> YOUR INSTRUCTIONS
Copy every record exactly as it appears in the data below.

[Saved data entries]
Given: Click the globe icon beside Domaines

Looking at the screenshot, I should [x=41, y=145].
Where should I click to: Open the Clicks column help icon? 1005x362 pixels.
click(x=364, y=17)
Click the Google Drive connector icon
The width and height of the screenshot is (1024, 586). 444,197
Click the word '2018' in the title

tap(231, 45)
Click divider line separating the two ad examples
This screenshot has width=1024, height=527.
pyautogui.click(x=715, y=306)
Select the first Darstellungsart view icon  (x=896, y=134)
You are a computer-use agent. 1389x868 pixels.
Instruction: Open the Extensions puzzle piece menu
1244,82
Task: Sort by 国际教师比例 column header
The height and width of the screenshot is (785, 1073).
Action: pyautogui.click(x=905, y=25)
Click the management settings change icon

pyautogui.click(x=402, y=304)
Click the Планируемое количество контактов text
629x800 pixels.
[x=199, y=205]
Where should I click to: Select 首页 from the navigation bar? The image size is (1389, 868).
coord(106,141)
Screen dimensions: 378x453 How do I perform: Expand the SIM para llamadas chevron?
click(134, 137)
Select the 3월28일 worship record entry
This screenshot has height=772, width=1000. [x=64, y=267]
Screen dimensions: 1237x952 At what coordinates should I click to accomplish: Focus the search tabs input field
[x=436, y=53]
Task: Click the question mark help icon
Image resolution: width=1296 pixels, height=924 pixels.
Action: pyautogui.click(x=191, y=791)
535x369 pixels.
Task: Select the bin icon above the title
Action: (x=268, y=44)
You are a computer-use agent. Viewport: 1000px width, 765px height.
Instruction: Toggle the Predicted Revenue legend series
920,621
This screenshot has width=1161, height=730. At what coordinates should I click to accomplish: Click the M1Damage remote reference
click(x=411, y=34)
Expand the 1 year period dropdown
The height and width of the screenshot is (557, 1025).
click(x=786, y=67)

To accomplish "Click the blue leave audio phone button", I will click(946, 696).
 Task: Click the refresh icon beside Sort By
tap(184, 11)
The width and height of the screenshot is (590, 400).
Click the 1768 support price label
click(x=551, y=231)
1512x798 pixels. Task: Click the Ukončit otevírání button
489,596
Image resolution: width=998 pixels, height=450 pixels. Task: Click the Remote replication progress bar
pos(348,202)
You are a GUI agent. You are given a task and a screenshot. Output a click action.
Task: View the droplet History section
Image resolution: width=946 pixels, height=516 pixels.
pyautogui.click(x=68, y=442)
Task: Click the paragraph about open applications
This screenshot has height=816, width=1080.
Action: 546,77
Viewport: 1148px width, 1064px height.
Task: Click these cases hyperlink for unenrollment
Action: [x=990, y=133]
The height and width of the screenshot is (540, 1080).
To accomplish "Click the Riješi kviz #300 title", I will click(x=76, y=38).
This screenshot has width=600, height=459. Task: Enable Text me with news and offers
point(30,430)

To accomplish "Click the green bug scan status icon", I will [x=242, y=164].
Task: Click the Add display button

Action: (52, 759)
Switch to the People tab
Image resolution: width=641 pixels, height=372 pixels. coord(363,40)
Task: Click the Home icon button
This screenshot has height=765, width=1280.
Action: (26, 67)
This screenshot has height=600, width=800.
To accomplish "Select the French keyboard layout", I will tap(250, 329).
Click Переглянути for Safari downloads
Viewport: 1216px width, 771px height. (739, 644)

> RESPONSE FOR THIS EXERCISE
Given: Click the globe icon beside Domaines

Looking at the screenshot, I should [x=41, y=145].
Where should I click to: Open the Clicks column help icon? 1005x362 pixels.
click(x=364, y=17)
Click the Google Drive connector icon
The width and height of the screenshot is (1024, 586). 444,197
Click the word '2018' in the title

tap(231, 45)
Click divider line separating the two ad examples
This screenshot has width=1024, height=527.
pyautogui.click(x=715, y=306)
Select the first Darstellungsart view icon  (x=896, y=134)
You are a computer-use agent. 1389x868 pixels.
Instruction: Open the Extensions puzzle piece menu
1244,82
Task: Sort by 国际教师比例 column header
The height and width of the screenshot is (785, 1073).
Action: pyautogui.click(x=905, y=25)
Click the management settings change icon

pyautogui.click(x=402, y=304)
Click the Планируемое количество контактов text
629x800 pixels.
[x=199, y=205]
Where should I click to: Select 首页 from the navigation bar? The image size is (1389, 868).
coord(106,141)
Screen dimensions: 378x453 How do I perform: Expand the SIM para llamadas chevron?
click(134, 137)
Select the 3월28일 worship record entry
This screenshot has height=772, width=1000. [x=64, y=267]
Screen dimensions: 1237x952 At what coordinates should I click to accomplish: Focus the search tabs input field
[x=436, y=53]
Task: Click the question mark help icon
Image resolution: width=1296 pixels, height=924 pixels.
Action: pyautogui.click(x=191, y=791)
535x369 pixels.
Task: Select the bin icon above the title
Action: (x=268, y=44)
You are a computer-use agent. Viewport: 1000px width, 765px height.
Instruction: Toggle the Predicted Revenue legend series
920,621
This screenshot has width=1161, height=730. At what coordinates should I click to accomplish: Click the M1Damage remote reference
click(x=411, y=34)
Expand the 1 year period dropdown
The height and width of the screenshot is (557, 1025).
click(x=786, y=67)

To accomplish "Click the blue leave audio phone button", I will click(946, 696).
 Task: Click the refresh icon beside Sort By
tap(184, 11)
The width and height of the screenshot is (590, 400).
Click the 1768 support price label
click(x=551, y=231)
1512x798 pixels. Task: Click the Ukončit otevírání button
489,596
Image resolution: width=998 pixels, height=450 pixels. Task: Click the Remote replication progress bar
pos(348,202)
You are a GUI agent. You are given a task and a screenshot. Output a click action.
Task: View the droplet History section
Image resolution: width=946 pixels, height=516 pixels.
pyautogui.click(x=68, y=442)
Task: Click the paragraph about open applications
This screenshot has height=816, width=1080.
Action: 546,77
Viewport: 1148px width, 1064px height.
Task: Click these cases hyperlink for unenrollment
Action: [x=990, y=133]
The height and width of the screenshot is (540, 1080).
To accomplish "Click the Riješi kviz #300 title", I will click(x=76, y=38).
This screenshot has width=600, height=459. Task: Enable Text me with news and offers
point(30,430)

To accomplish "Click the green bug scan status icon", I will [x=242, y=164].
Task: Click the Add display button

Action: (52, 759)
Switch to the People tab
Image resolution: width=641 pixels, height=372 pixels. coord(363,40)
Task: Click the Home icon button
This screenshot has height=765, width=1280.
Action: (26, 67)
This screenshot has height=600, width=800.
To accomplish "Select the French keyboard layout", I will tap(250, 329).
Click Переглянути for Safari downloads
Viewport: 1216px width, 771px height. (739, 644)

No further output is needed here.